Like everyone else I was stunned to hear of the sudden passing of Ugo yesterday. I remember him as a solid giant of a defender for Aston Villa and went I learnt he was a Spurs supporter I did hope he would join us when he left them. That was not to be as he moved to Middlesborough, he did however join the club’s coaching staff in 2014.
His regular interviews on Spurs TV show how passionate he was about the game, sometimes finding it hard to hide the disappointment if the team had not played as well as he hoped. Some of the few times he could be found without a beaming smile on his face. He insisted the game be played the right way. In 2013 he said “If you come to watch games at Tottenham, in particular at development level, you will notice how we try and play, in a certain way with a certain style. My hope is to see an England team that tries to play flowing interchangeable football, that can mix it with the best teams through physique and technique. It’s the way forward.”
Born in nearby Hackney of Nigerian heritage it is than a surprise when he was picked up by West Bromwich, then after turning professional he quickly moved on to Aston Villa.

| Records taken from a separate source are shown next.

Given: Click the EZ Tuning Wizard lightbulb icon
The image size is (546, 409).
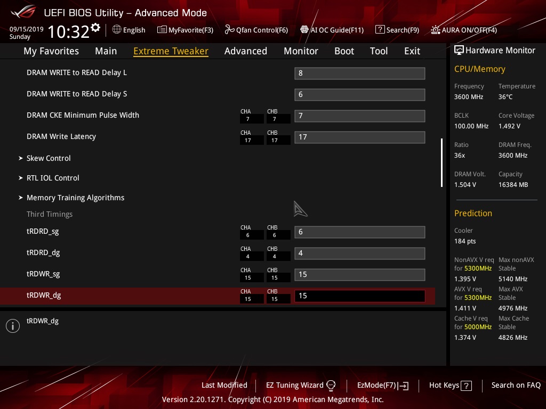Looking at the screenshot, I should (331, 386).
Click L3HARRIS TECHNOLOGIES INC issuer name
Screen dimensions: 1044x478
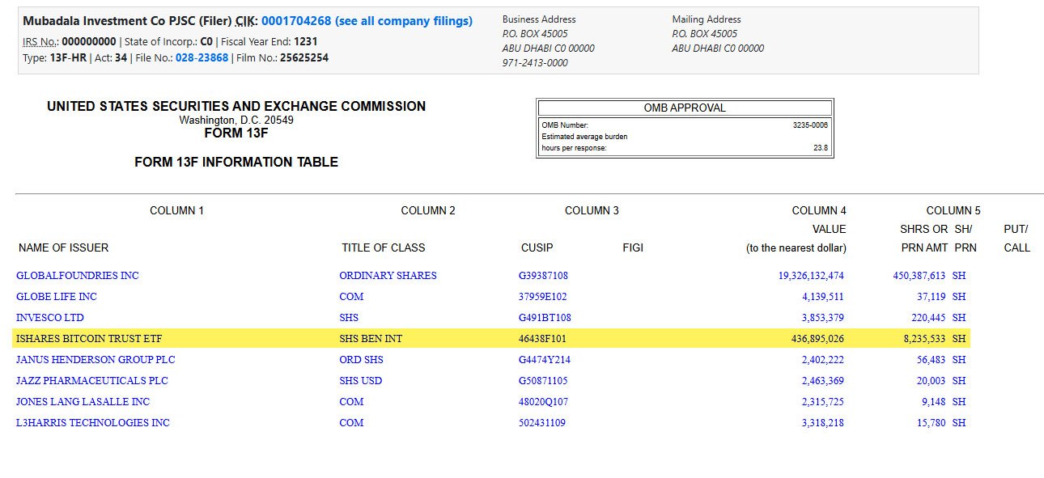click(x=93, y=423)
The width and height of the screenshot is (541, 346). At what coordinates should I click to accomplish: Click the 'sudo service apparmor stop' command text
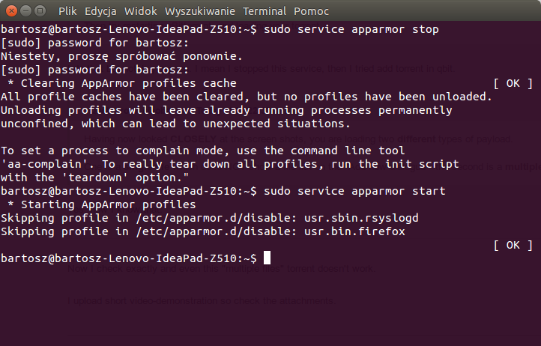tap(351, 29)
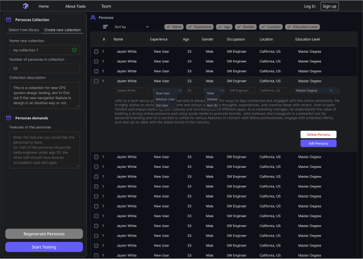
Task: Open the Sort by dropdown
Action: [131, 27]
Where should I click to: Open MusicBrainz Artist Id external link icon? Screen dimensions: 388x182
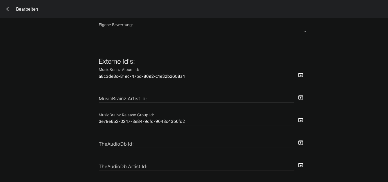pos(301,97)
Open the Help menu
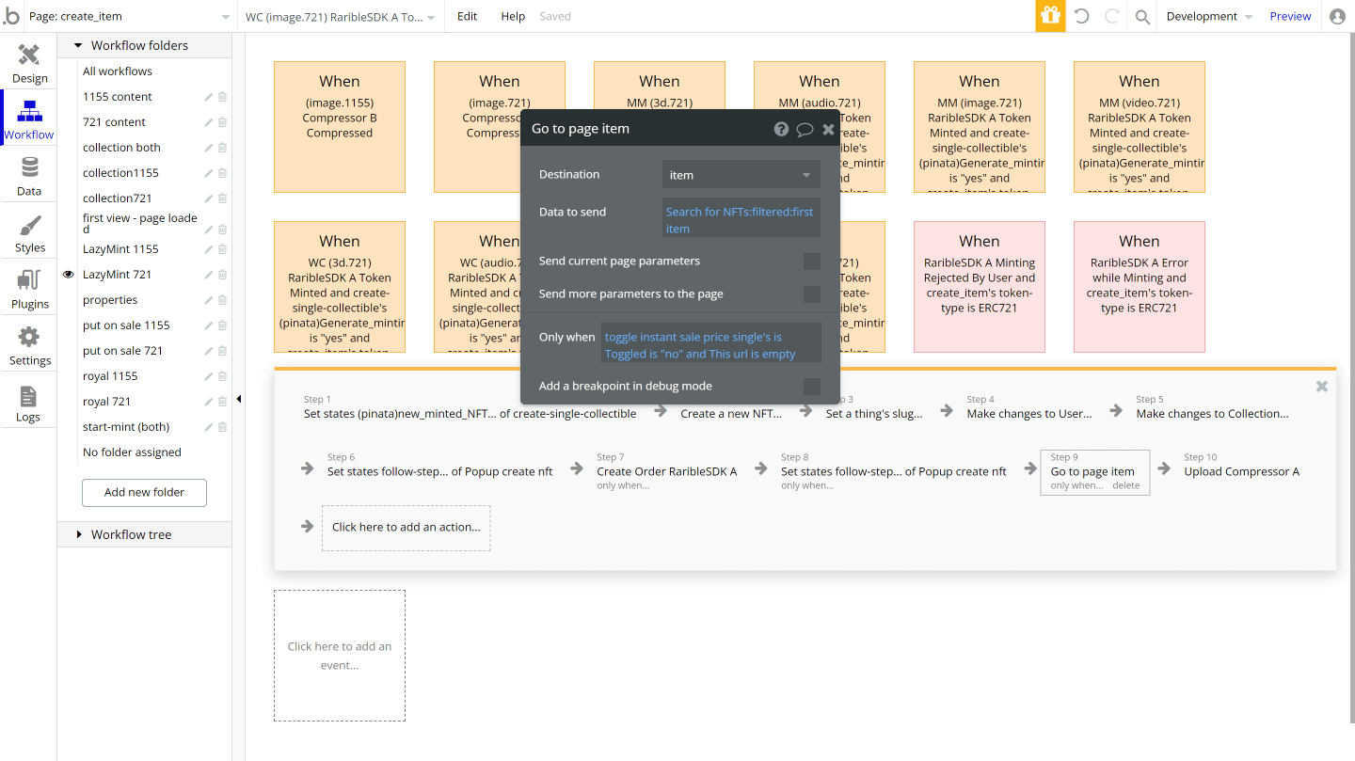 [513, 16]
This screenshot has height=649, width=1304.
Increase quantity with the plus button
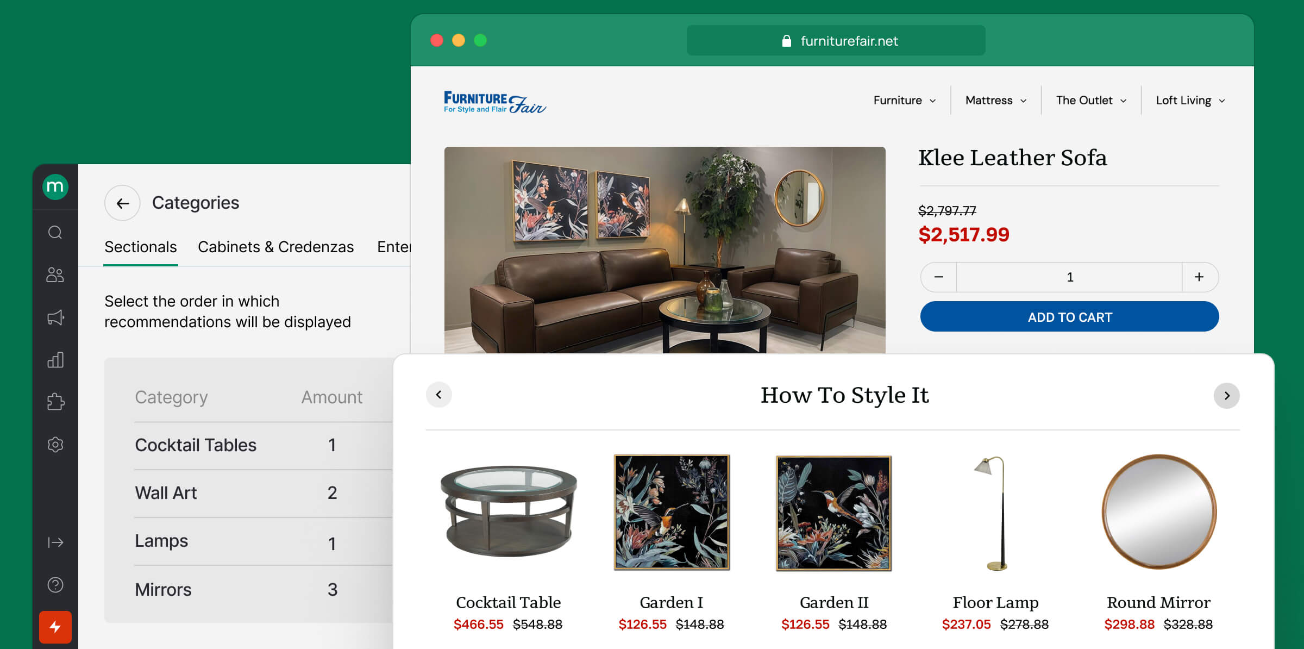point(1199,277)
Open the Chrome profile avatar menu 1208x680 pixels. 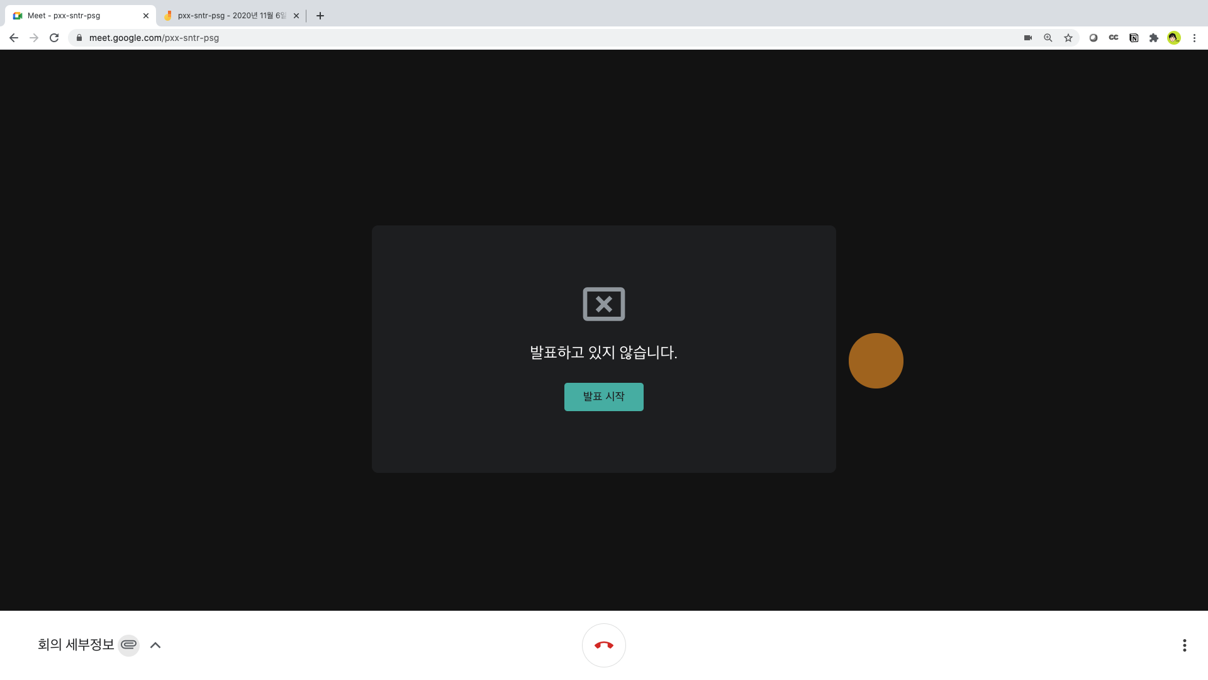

Whilst there he twice won the League Cup, and it was at Villa Park he would score his only England goal in a win over Spain.
After his move to Middlesborough in 2000 he formed a central defensive partnership with fellow Spurs fan Gareth Southgate and the club won the only major trophy, the League Cup again, in the clubs history. Later he had a spell with Leeds before going to Glasgow Rangers. Here he scored their goal of the season in 2007 with an overhead kick that many a forward would be pleased with. He finishing his playing days at Sheffield United before retiring in 2004.
He experienced a number of injuries during his career otherwise he would certainly have won more than the four caps he did for his country. One of those came in the game at White Hart Lane V Holland in 2002.
After joining our coaching staff he also worked with England’s under 20 side in 2013 at the age related World Cup. The following year he became our Under 21 coach, which then changed to under 23’s.
He quickly became a well respected coach and the genuine tributes that have flowed since his passing reflect the way he influenced so many young players. Many of his young charges referring to him as a father figure, both on and off the pitch. These were matched by some extremely moving tributes from his playing days. Many remarking what a gentle caring soul he was off the pitch.
This weekend will see all his old clubs pay their respects, none more so than at Wembley where both teams will be wearing black arm bands and their will be a minutes celebration of his life.
Away from football Ugo’s other great passion apart form his family was music and he was the co-founder of the ’Dirty Hit’ music label. Co-founder Jamie Oboorne said he had been blessed to know him.
Our most sincere condolences go his wife and two young children.
Ugochuku ‘Ugo’ Ehiogu, one of our own.